▶ _EXERCISE REQUIREMENTS_: Going through the data below, find how many lines include the word "swatch", and reply with that number alone.

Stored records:
"""
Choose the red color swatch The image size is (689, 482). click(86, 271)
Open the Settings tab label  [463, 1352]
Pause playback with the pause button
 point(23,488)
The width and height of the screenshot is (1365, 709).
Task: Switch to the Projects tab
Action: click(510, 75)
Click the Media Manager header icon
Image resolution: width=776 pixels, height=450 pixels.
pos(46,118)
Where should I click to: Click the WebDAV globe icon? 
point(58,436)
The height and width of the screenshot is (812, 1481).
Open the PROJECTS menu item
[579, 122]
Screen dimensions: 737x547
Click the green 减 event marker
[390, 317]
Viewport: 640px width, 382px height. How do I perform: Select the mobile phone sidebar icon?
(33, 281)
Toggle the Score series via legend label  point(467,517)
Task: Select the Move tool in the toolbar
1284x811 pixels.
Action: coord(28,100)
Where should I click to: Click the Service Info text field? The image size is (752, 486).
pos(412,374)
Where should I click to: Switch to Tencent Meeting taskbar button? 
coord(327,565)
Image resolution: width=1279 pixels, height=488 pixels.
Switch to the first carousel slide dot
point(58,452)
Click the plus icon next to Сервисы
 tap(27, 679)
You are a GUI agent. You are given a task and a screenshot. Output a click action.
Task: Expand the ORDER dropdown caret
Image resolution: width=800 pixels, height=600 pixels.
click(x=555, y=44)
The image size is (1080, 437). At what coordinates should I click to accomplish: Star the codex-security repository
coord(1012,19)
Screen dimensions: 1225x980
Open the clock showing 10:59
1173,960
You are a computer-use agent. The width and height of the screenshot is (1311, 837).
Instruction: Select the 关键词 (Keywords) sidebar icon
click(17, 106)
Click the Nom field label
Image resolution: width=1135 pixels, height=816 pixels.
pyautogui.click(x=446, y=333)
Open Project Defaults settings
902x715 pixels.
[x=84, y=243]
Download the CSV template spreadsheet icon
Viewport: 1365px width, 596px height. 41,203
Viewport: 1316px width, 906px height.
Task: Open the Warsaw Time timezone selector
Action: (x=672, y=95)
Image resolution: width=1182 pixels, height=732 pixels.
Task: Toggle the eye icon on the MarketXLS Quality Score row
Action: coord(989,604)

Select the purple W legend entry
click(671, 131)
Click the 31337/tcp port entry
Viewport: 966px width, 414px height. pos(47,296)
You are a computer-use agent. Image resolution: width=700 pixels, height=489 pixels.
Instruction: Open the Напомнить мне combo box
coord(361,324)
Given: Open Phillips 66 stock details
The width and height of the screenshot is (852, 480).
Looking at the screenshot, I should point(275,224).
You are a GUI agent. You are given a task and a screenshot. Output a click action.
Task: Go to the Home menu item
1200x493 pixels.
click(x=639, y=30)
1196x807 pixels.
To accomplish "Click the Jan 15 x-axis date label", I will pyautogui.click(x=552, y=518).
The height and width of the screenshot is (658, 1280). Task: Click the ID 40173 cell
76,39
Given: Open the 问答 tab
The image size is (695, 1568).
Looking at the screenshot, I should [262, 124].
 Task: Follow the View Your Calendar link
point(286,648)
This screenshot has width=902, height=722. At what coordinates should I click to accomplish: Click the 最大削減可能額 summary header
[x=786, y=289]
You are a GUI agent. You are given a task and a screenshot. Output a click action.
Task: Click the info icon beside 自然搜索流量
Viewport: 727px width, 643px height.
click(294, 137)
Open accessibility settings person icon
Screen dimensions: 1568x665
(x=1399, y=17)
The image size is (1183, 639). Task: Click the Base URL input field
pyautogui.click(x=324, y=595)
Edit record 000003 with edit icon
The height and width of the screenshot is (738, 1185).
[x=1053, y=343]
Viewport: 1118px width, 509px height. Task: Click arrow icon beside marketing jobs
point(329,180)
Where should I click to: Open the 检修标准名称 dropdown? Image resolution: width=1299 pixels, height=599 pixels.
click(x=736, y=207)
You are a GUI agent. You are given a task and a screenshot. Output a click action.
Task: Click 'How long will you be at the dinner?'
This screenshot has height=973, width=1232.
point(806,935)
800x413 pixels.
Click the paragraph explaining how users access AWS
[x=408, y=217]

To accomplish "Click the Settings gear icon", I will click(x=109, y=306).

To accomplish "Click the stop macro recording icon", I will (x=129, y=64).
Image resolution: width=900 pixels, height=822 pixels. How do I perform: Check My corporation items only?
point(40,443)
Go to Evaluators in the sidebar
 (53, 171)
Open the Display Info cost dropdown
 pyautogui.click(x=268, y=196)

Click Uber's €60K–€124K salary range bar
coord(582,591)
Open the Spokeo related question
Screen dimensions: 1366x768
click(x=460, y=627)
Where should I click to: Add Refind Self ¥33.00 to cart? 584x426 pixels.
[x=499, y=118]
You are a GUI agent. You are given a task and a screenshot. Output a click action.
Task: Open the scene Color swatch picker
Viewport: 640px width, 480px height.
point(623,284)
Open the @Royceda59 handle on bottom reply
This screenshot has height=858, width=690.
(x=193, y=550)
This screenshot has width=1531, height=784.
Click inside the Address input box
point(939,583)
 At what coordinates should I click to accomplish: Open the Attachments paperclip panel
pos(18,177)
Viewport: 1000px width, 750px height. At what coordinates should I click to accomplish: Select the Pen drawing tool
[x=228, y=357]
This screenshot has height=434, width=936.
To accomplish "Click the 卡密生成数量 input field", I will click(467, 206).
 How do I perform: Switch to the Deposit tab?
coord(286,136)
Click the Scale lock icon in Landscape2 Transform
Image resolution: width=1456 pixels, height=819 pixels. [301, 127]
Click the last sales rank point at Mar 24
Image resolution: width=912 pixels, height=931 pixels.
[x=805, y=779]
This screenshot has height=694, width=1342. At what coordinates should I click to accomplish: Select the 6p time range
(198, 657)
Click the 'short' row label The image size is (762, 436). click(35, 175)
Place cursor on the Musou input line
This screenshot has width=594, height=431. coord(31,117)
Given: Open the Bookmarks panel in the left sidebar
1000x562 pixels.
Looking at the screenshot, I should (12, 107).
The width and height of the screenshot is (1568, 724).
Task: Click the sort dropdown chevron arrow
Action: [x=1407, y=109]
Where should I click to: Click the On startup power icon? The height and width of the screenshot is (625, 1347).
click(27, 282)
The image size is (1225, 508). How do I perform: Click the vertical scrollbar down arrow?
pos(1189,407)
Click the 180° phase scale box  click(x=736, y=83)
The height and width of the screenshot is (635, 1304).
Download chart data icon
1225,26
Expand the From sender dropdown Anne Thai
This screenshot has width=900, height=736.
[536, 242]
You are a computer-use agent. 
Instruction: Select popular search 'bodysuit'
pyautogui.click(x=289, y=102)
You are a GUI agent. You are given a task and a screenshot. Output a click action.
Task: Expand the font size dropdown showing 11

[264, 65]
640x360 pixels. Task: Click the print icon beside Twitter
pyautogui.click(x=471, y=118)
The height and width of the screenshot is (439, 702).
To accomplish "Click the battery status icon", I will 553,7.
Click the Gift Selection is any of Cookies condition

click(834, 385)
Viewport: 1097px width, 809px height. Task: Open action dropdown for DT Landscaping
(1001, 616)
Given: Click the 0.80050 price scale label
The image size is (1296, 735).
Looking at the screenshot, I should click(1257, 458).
"""
▶ _OUTPUT BELOW_: 2